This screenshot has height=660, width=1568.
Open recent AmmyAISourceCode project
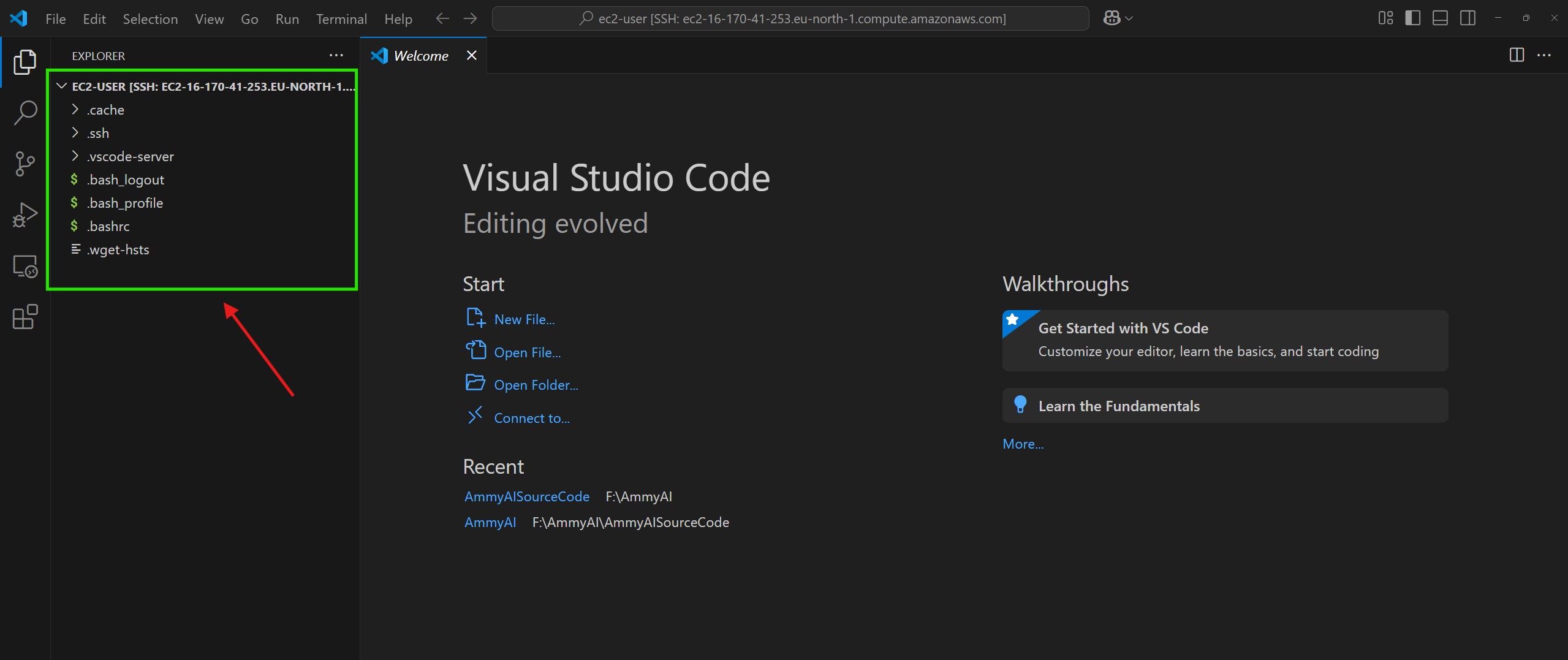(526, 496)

_ _ _ _ _ _ _

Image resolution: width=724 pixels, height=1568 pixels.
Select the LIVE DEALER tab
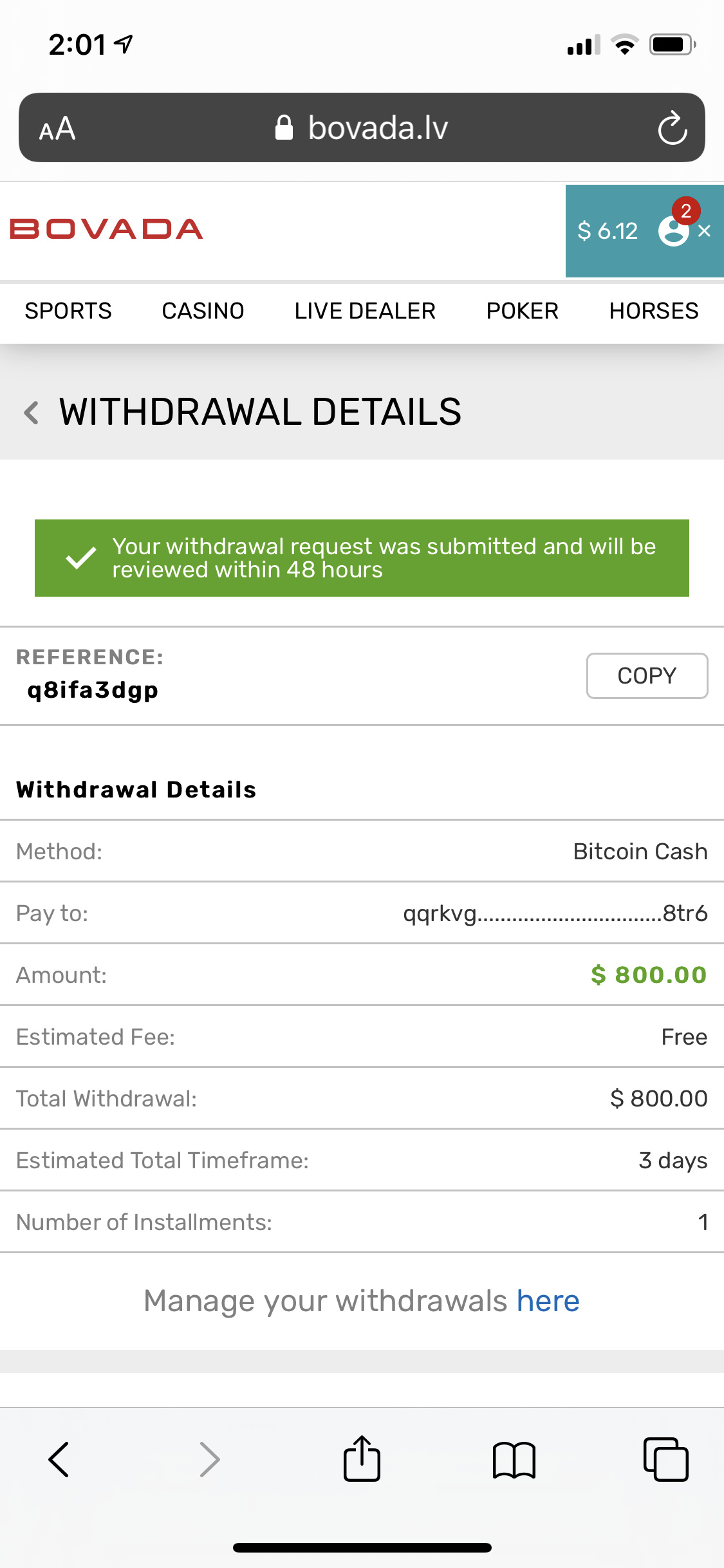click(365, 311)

_ _ _ _ _ _ _

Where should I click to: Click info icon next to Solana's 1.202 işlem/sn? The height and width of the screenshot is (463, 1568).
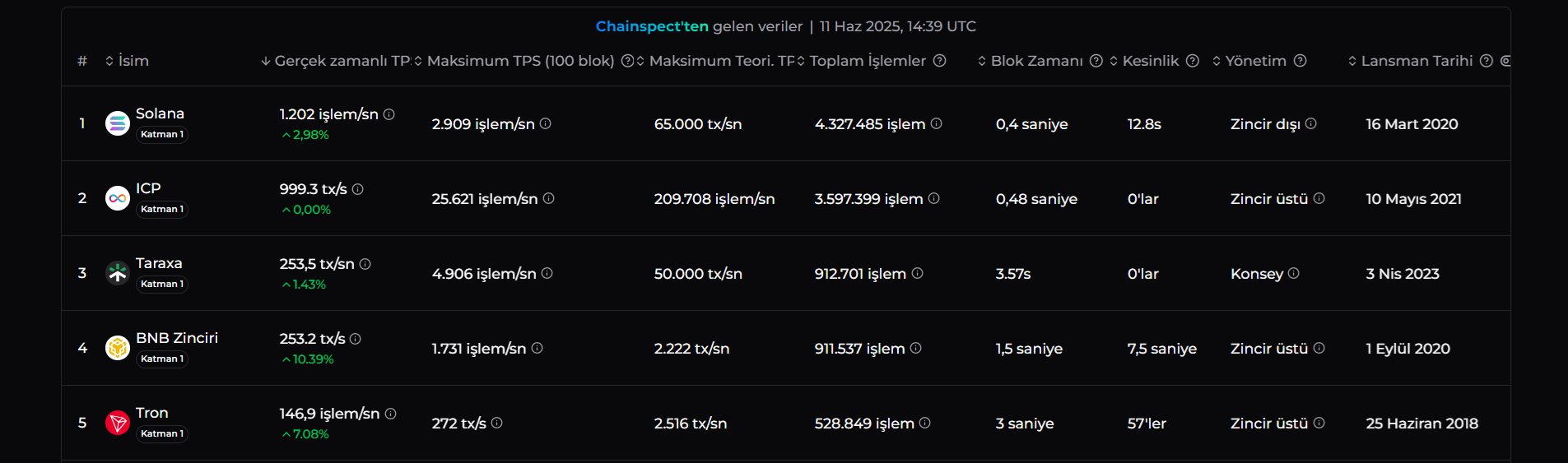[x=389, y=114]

_ _ _ _ _ _ _

What the task requires:
Transcribe the rows from the line containing "Image resolution: width=724" up to and including the line containing "click(365, 311)", leaving out the pictures.

Full solution:
Image resolution: width=724 pixels, height=1568 pixels.
Select the LIVE DEALER tab
click(365, 311)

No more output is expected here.